● TASKS TO PERFORM
1/ In the text on Fitzpatrick's early professional career, turn the paragraph beginning "Fitzpatrick started the 2015 season" into a short bulleted list that keeps its main facts.
2/ Continue the text on Fitzpatrick's early professional career from the point where it stops.

● READING TEXT
.....
Fitzpatrick turned professional after the 2014 U.S. Open, forfeiting his exemption to the 2014 Open Championship. His professional debut was at the 2014 Irish Open, after which he played several competitions on the European Tour and Challenge Tour on sponsor and tournament invitations.

In November 2014, Fitzpatrick entered the 2014 European Tour Qualifying School where he finished in 11th place and qualified for the 2015 European Tour.

Fitzpatrick started the 2015 season missing six cuts in the first eight competitions on the season; in June, he registered a third place at the Lyoness Open quickly followed, in July 2015, by second place at the Omega European Masters a shot behind Danny Willett, winning the second prize of €300,000. His maiden victory came in October 2015, when he won the British Masters at Woburn, winning the first prize of £500,000 (€671,550). After this result, he entered the world top 100 for the first time with a ranking of 59. He finished his rookie season on tour with one win, nine top-10 placements, and a 12th place in the final Order of Merit.
.....
● DATA SUPPLIED
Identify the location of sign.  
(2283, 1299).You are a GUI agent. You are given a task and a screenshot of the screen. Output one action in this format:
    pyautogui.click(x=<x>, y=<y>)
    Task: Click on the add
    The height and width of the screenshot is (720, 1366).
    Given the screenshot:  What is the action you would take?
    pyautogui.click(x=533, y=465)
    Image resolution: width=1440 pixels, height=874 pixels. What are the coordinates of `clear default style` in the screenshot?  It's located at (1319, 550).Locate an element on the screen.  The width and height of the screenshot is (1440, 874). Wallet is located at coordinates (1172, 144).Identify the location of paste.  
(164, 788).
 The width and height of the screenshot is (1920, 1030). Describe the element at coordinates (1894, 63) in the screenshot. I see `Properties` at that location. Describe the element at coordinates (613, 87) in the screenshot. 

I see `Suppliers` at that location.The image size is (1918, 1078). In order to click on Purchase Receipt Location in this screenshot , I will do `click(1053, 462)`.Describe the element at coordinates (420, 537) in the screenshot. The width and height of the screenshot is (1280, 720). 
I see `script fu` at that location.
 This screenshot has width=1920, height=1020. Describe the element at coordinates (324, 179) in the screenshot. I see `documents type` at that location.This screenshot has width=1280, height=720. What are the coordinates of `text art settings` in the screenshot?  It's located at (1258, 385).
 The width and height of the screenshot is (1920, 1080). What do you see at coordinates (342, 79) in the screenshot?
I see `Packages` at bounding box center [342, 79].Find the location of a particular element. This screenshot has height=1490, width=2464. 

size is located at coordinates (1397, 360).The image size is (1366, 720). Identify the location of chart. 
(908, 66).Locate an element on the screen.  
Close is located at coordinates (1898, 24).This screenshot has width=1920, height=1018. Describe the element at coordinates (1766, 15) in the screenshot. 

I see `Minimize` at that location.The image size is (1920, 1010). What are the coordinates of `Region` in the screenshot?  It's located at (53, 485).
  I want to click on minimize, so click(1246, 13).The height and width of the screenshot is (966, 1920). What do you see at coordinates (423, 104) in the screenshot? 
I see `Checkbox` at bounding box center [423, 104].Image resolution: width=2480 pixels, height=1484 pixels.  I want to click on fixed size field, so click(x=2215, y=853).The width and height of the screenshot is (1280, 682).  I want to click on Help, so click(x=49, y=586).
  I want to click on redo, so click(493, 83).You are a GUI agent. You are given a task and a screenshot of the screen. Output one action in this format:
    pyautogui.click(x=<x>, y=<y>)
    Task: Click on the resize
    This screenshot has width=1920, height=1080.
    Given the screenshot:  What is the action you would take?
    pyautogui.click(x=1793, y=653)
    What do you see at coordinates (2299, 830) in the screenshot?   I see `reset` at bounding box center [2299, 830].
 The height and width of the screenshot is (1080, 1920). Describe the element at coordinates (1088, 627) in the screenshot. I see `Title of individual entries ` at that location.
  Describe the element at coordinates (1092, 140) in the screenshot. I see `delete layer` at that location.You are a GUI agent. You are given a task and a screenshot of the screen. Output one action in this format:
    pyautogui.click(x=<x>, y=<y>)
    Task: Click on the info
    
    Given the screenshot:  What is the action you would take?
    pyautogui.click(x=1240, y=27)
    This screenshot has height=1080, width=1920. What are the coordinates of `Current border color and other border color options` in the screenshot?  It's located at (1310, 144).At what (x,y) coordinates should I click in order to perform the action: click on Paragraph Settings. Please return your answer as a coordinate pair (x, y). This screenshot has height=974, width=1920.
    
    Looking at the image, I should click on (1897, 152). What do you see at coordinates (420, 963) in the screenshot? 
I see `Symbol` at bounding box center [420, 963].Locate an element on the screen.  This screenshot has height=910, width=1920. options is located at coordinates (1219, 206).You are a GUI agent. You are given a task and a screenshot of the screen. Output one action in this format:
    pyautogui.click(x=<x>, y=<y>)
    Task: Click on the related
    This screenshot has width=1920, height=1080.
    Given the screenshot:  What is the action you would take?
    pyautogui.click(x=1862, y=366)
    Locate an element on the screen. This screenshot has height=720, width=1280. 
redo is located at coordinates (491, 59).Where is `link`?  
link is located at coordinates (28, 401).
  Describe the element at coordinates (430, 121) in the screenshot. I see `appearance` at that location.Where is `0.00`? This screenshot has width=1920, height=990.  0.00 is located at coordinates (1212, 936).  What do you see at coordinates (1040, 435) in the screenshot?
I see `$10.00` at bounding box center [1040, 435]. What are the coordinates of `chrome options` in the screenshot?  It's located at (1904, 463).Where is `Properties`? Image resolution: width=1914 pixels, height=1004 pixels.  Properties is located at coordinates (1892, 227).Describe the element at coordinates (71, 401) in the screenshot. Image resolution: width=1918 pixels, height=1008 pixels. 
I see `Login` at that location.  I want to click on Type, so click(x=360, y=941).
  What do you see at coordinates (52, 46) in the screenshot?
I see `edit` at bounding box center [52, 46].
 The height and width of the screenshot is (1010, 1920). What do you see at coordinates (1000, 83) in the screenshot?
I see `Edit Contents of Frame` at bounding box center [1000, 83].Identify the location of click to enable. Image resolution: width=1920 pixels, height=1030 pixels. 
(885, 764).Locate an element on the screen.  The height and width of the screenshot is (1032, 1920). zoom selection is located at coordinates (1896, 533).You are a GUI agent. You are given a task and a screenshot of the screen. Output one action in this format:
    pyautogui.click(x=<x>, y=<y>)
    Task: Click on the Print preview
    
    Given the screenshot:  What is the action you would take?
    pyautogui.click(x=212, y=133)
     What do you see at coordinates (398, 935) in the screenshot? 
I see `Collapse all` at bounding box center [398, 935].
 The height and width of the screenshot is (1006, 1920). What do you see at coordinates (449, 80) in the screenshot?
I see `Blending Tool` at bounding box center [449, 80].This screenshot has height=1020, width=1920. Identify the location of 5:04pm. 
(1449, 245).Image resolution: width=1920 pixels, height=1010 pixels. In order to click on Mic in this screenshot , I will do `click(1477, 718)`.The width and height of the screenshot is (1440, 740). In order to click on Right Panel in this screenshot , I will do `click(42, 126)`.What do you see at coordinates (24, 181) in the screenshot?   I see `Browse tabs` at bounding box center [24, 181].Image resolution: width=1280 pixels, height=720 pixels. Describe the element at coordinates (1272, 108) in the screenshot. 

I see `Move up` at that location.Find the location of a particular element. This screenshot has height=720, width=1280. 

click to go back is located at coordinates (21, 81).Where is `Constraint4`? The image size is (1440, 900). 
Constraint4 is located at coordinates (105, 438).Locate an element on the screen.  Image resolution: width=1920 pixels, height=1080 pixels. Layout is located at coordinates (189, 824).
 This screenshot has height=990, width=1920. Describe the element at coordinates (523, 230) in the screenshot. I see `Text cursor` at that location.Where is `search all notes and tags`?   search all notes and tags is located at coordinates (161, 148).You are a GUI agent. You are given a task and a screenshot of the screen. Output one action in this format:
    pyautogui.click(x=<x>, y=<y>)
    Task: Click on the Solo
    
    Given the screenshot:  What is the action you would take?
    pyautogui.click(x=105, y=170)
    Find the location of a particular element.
.....
● ANSWERS FOR THE EXERCISE
1/
- Missed six cuts in his first eight events of the 2015 season
- Finished third at the Lyoness Open in June
- Finished second at the Omega European Masters in July, one shot behind Danny Willett, earning €300,000
- Won his first title, the British Masters at Woburn, in October 2015, taking the £500,000 (€671,550) first prize
- Entered the world top 100 for the first time afterward, ranked 59th
- Ended his rookie season with one win, nine top-10 finishes, and 12th place in the final Order of Merit

2/
In April 2016, Fitzpatrick competed at the 2016 Masters Tournament, finishing tied for the 7th place; in June, he won the 2016 Nordea Masters and reached the 32nd place in the Official World Golf Ranking, his best position to date. Due to his results on the 2015 and 2016 seasons of the European Tour he obtained an automatic selection for the 2016 Ryder Cup.

In November 2016, Fitzpatrick won the DP World Tour Championship, Dubai by one shot over Tyrrell Hatton, for the third win of his career.

In September 2017, Fitzpatrick won the Omega European Masters in Crans-Montana, Switzerland via a playoff victory over Scott Hend and in September 2018, Fitzpatrick successfully defended his European Masters title in a playoff over Lucas Bjerregaard.

In December 2020, Fitzpatrick won his second DP World Tour Championship, Dubai, beating eventual Race to Dubai champion, Lee Westwood by one shot. The win also marked his first Rolex Series title.

In September 2021, Fitzpatrick played on the European team in the 2021 Ryder Cup at Whistling Straits in Kohler, Wisconsin. The U.S. team won 19–9 and Fitzpatrick went 0–3–0 including a loss in his Sunday singles match against Daniel Berger. Three weeks later, Fitzpatrick won the Estrella Damm N.A. Andalucía Masters at Real Club Valderrama.

===2022: Major victory===
In June 2022, he won his first major championship at the U.S. Open, with a one-shot victory at The Country Club in Brookline, Massachusetts – the same venue where he won the U.S. Amateur in 2013. He joined Jack Nicklaus as the second male golfer to win a U.S Open and a U.S. Amateur title at the same venue. In September, he was defeated in a playoff at the DS Automobiles Italian Open by Robert MacIntyre.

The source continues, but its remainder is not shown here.